っと自分の行動を後悔している同時に仕方がないとそのそっけない態度のことに正当性を与えました。

自分だけがその矛盾を抱えて傷つくことにして…


「だから私はこの学校のことが守りたいです。私が変われる機会がなってくれたこの学校が、姉さんが大好きなこの学校が私も大好きですから。だから私はあなたに自分の話をしたかも知れません。虹森さんからには姉さんと同じ匂いがしますから。」

「同じ匂い…」


それってもしかしてあの人みたいに私も同じ女の子にスケベなことを求めるっぽく見えているってことでしょうか…

っと複雑な顔をしている私に


「いえいえ。そんなことではありません。」


それは違うって言ってくれるゆうきさんの話に私は心底から安心しちゃいました。良かった…

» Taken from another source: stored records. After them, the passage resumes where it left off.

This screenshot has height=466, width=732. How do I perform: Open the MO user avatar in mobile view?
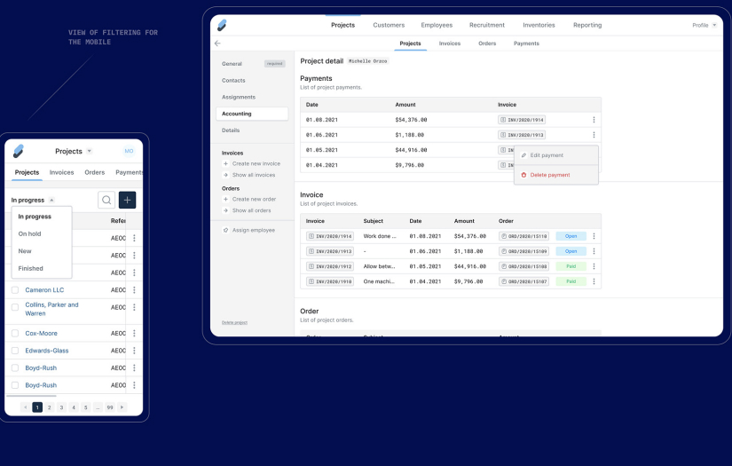pyautogui.click(x=129, y=152)
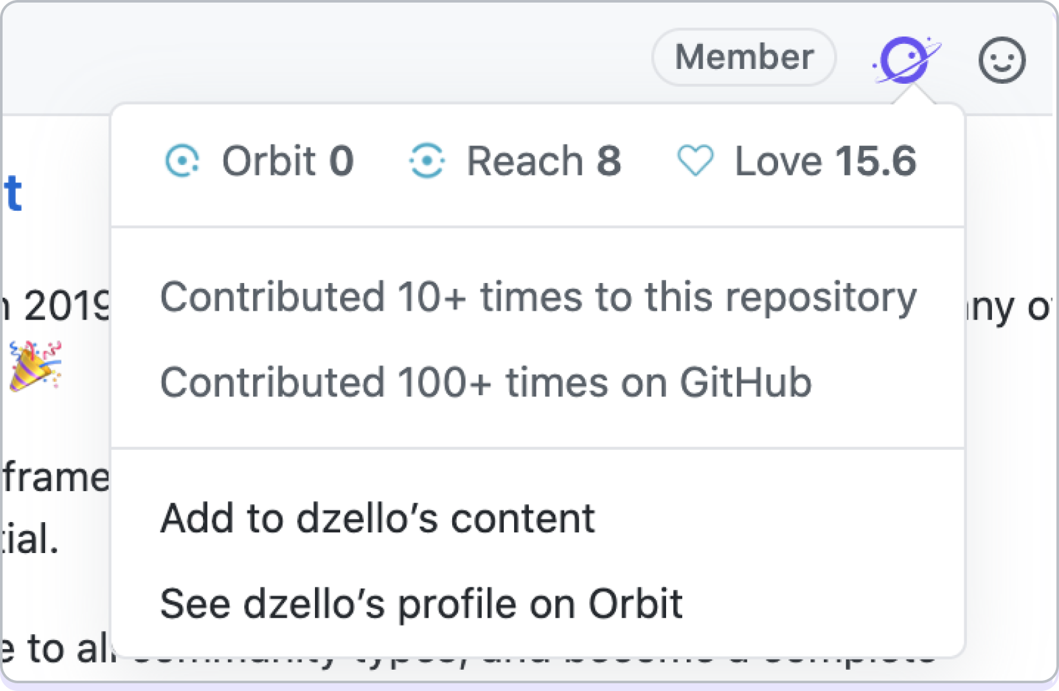Click the Orbit level circle icon
1059x691 pixels.
(182, 161)
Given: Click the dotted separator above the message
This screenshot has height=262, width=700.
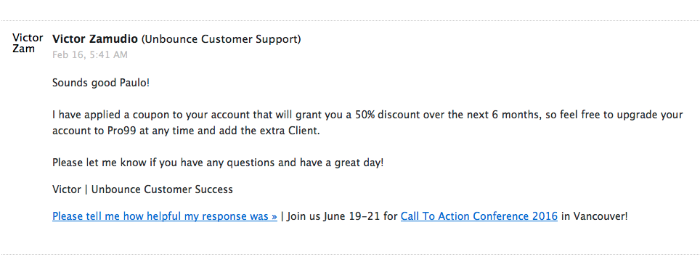Looking at the screenshot, I should pyautogui.click(x=350, y=20).
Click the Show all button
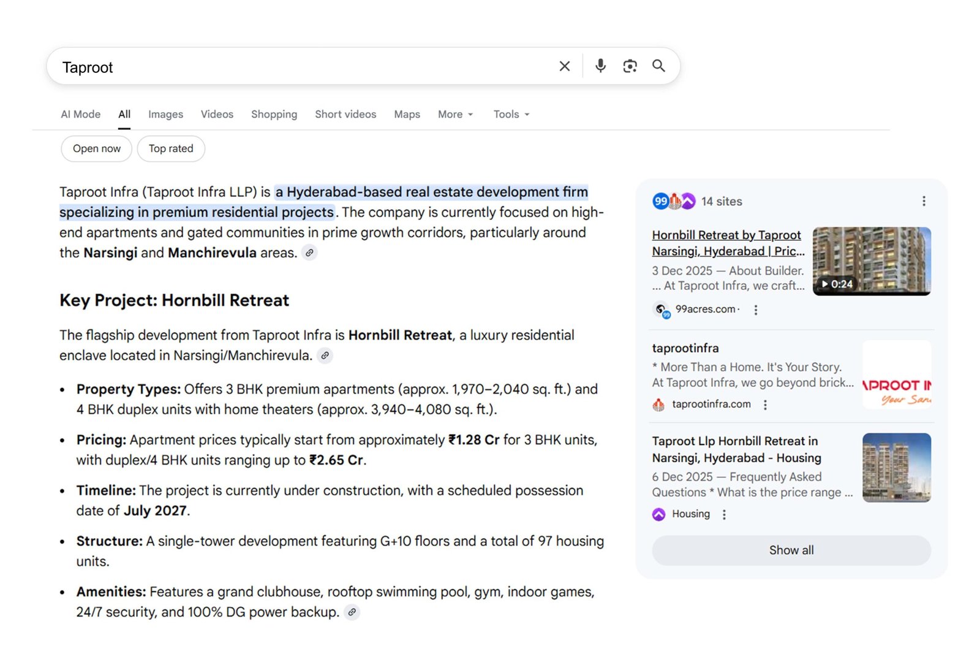Image resolution: width=980 pixels, height=654 pixels. pyautogui.click(x=791, y=550)
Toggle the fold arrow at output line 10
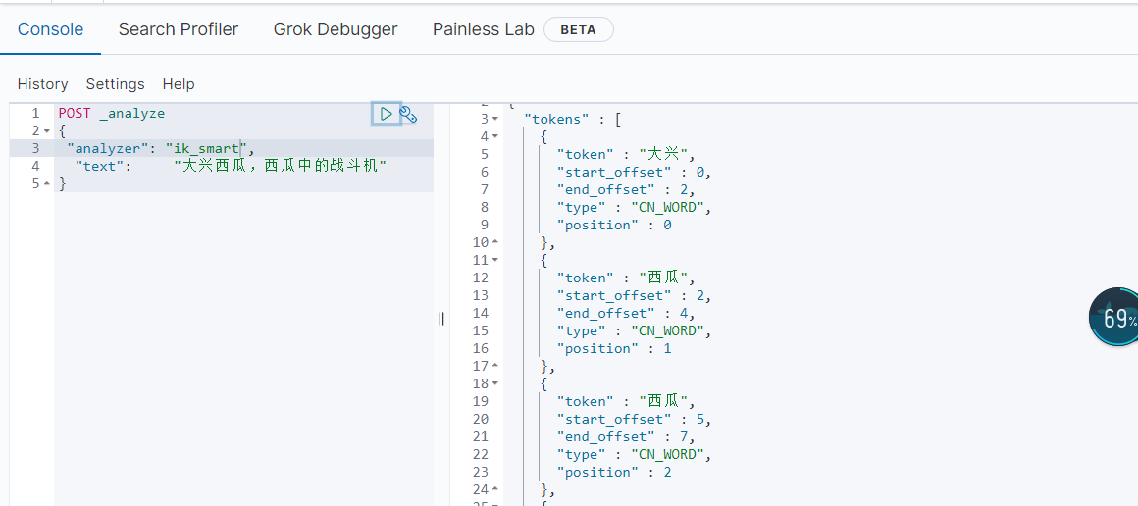The width and height of the screenshot is (1138, 506). pyautogui.click(x=495, y=242)
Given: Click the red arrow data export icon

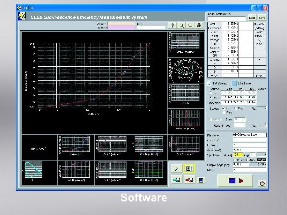Looking at the screenshot, I should pos(188,180).
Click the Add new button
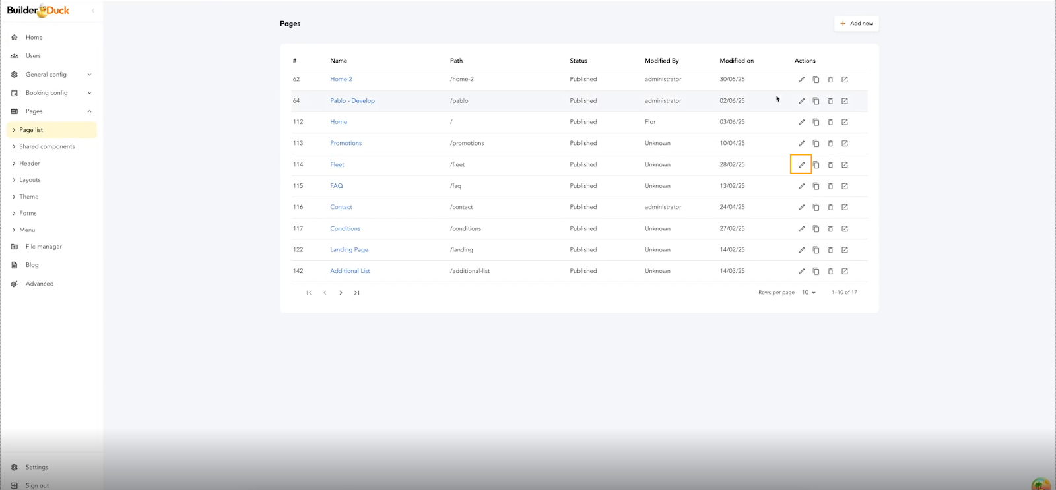 (x=856, y=24)
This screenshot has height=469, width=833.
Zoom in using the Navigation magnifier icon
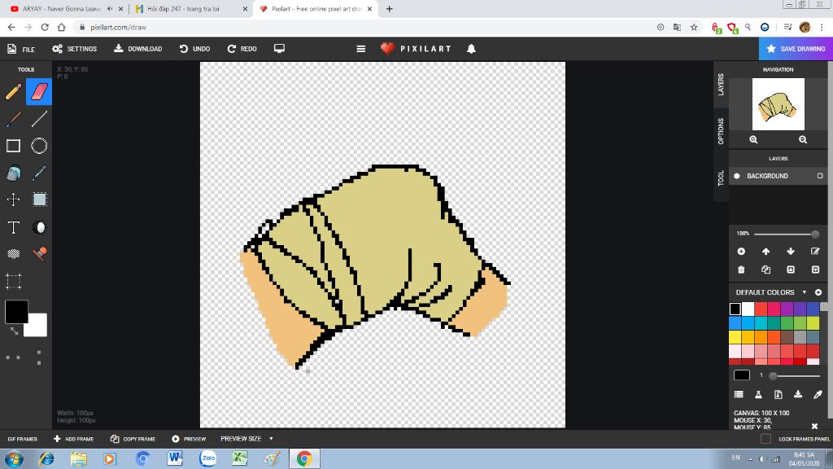(x=752, y=139)
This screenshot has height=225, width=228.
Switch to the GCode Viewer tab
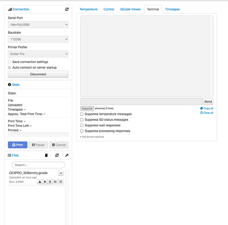[x=130, y=9]
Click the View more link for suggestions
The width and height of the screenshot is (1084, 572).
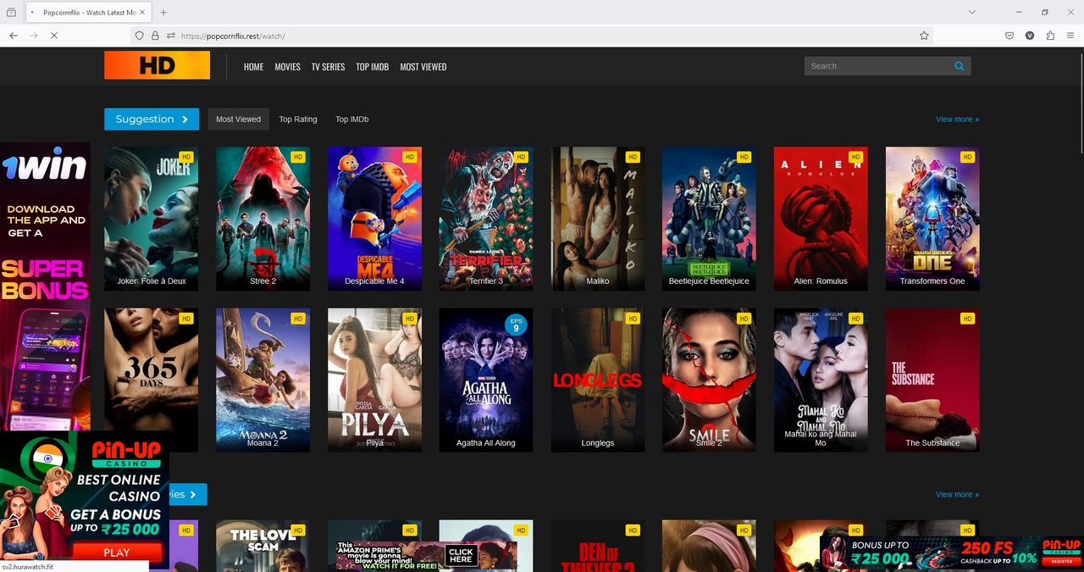[x=957, y=119]
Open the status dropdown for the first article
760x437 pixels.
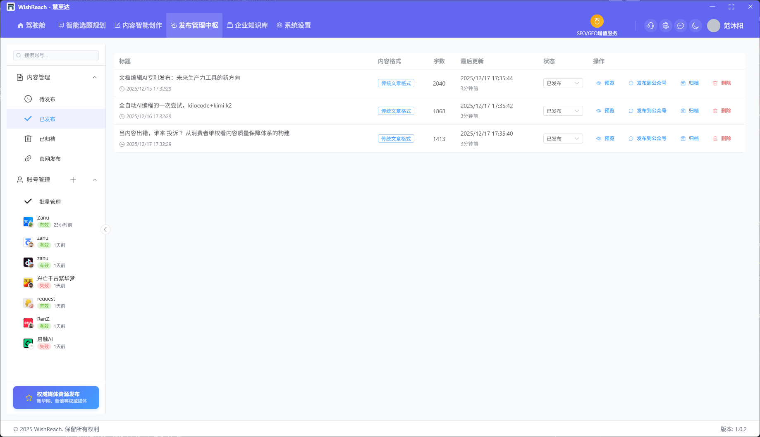click(563, 83)
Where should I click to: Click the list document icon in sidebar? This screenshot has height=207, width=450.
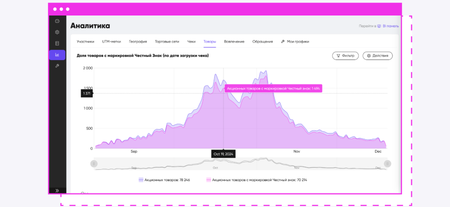(57, 43)
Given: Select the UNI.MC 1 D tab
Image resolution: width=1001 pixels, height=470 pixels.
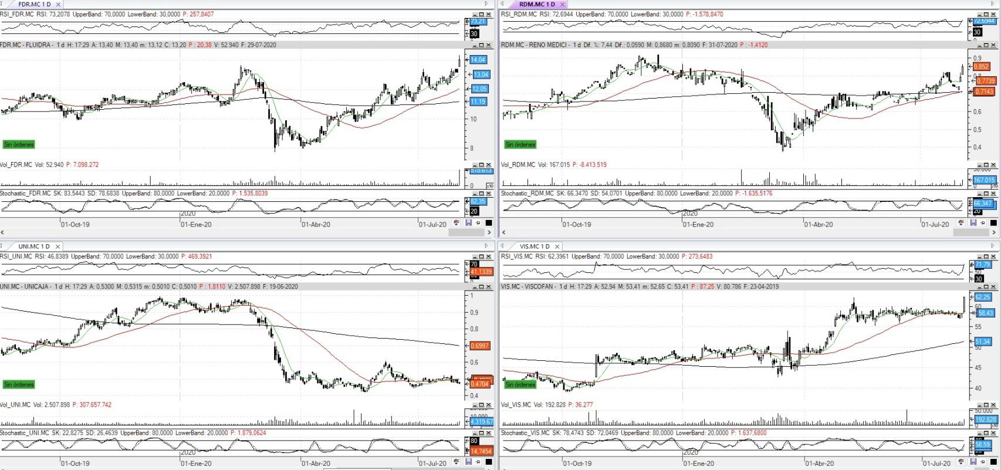Looking at the screenshot, I should click(x=33, y=246).
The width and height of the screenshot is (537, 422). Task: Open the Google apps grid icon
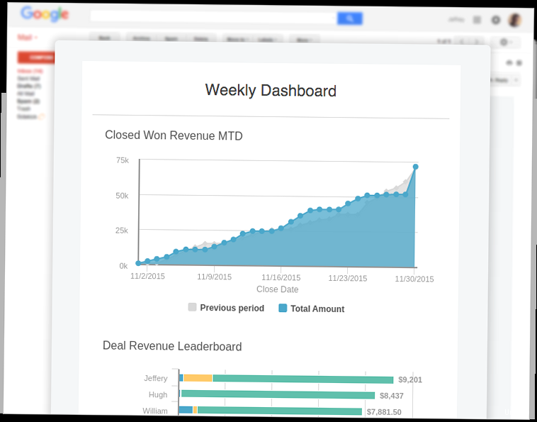coord(477,21)
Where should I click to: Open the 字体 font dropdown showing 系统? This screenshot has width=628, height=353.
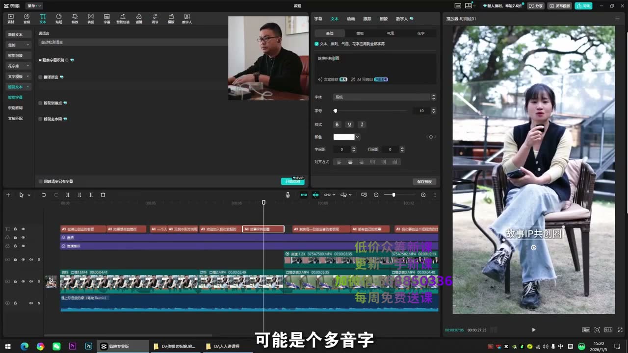coord(384,97)
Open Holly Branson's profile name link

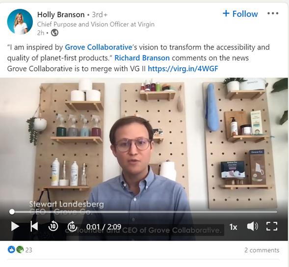61,15
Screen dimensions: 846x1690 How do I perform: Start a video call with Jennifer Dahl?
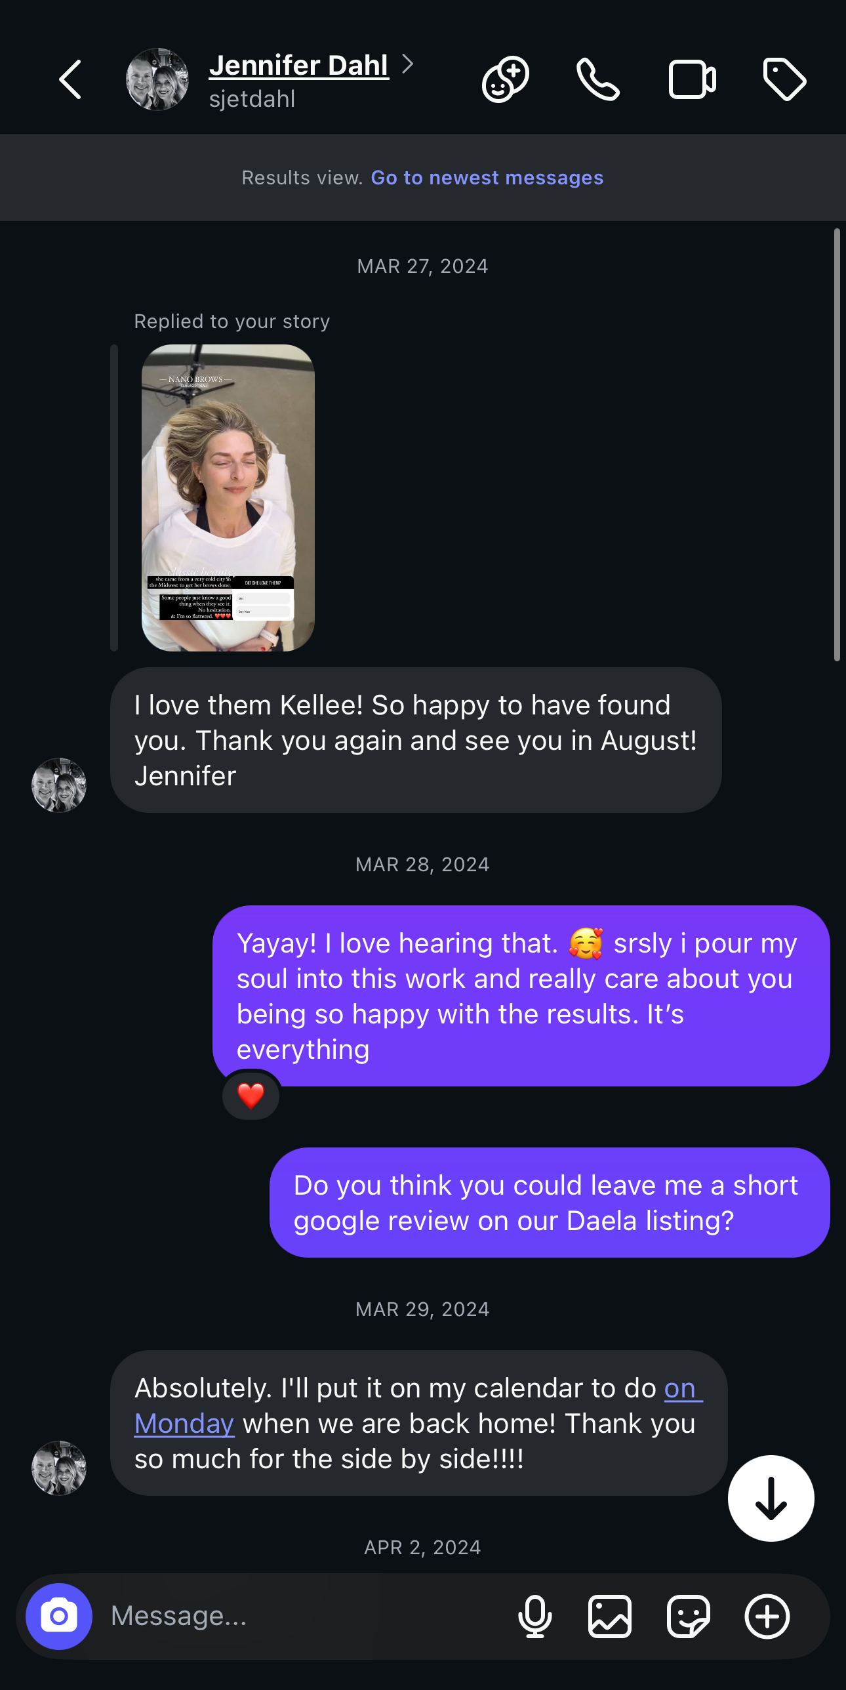pos(692,79)
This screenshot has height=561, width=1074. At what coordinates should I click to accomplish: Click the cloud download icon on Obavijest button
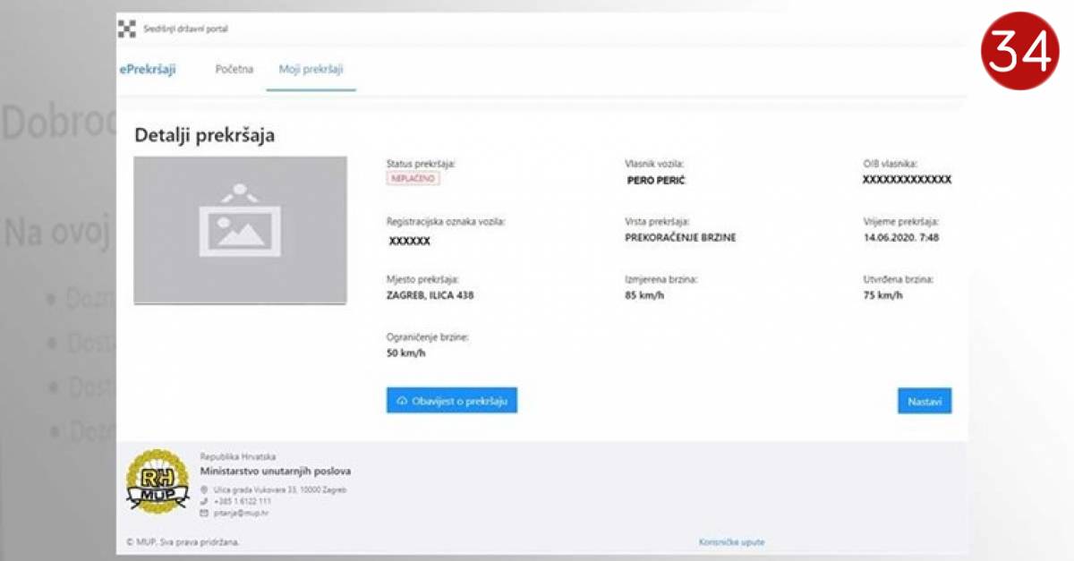coord(402,402)
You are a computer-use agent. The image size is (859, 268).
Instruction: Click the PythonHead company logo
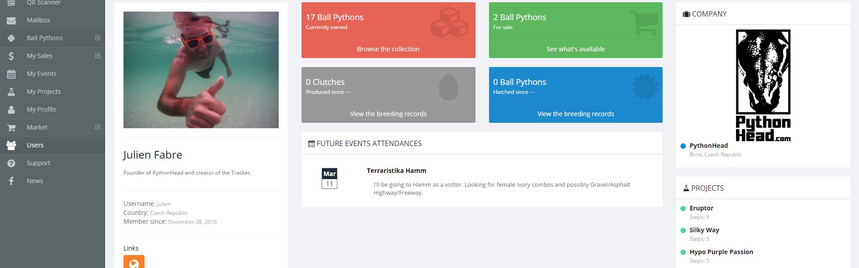coord(763,85)
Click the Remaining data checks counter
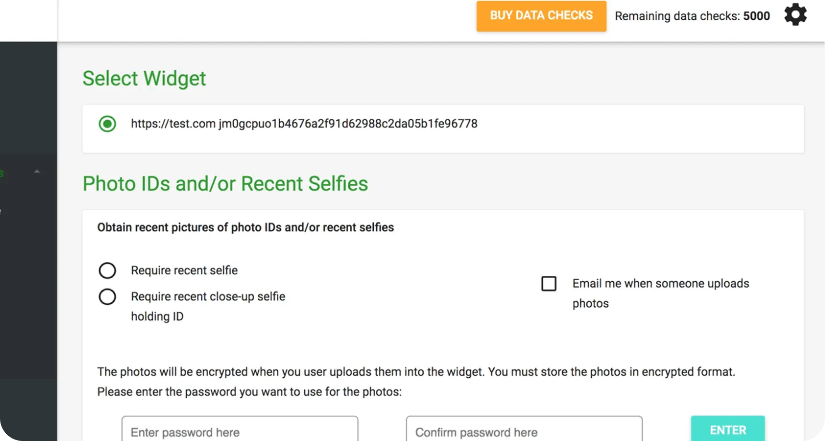Viewport: 825px width, 441px height. pyautogui.click(x=692, y=16)
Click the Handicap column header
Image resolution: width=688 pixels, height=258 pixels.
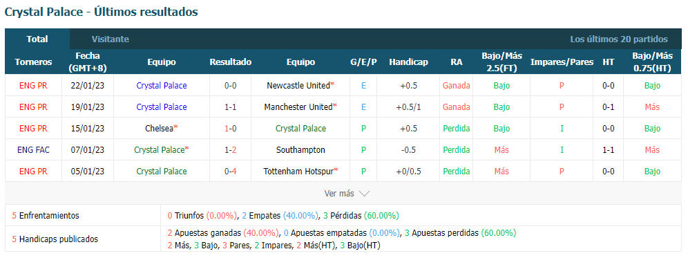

「あなたもこの学校のことや皆のことを心から心配しているんですから。私はあなたのその優しさから姉さんを見てたかも知れません。あなたのこと、本当にいい人だと思います。」

「そ…そうですかね…えへへ…」


っと思いっきり私のことを褒めてくれるゆうきさん。

なんか照れちゃいますね、こういうの…自分にはあまり自覚ないんですけど私って子は案外人にそう見ているかも知れませんね。


「これからも姉さんと仲良くしてください。」


忘れずにお姉さんのことも頼んじゃうゆうきさん。でもあの人の仲良くっというのは私にちょっと重いかも…


「きっと皆分かってくれると思いますよ。あなたの人の力になりたいって気持ちも、誰かを笑顔にしたいって気持ちも。もちろん桃坂さんが言った皆と仲良くなりたいって気持ちもですね。」

「ゆうきさん…」


そう言ったゆうきさんは席から立ってそろそろ寮に戻ることを提案しましたが私はなぜか胸がいっぱいになってなかなか足を動けませんでした。

今のゆうきさんの言葉で頂いてしまった温かい勇気に胸がこんなにこみ上げてしまって…


「それじゃそろそろ行きましょうか。」


っと私の一歩前から歩いている彼女の背中を眺めながら私はこっそり心を決めました。

今は小さくてちっぽけな私でも皆と一緒に少しずつ頑張っていけばきっと私達のこの思いを皆にも届けられる。そのためにこんな普通だらけの私でも精一杯頑張って見せるっと。


ありがとうございます、ゆうきさん。今ので私、完全にやる気が出ちゃい…


「…って」


その時、ポケットから感じられる携帯の震い。不安な気持ちで携帯を出してその着信を確認した私はそれから寮まで全力疾走しなければなりませんでした。


私の携帯の画面に表示されている


「ゆりちゃん♥」


っという名前を見た時、私はそれから自分に起きることを心底から心配しなければなりませんでした。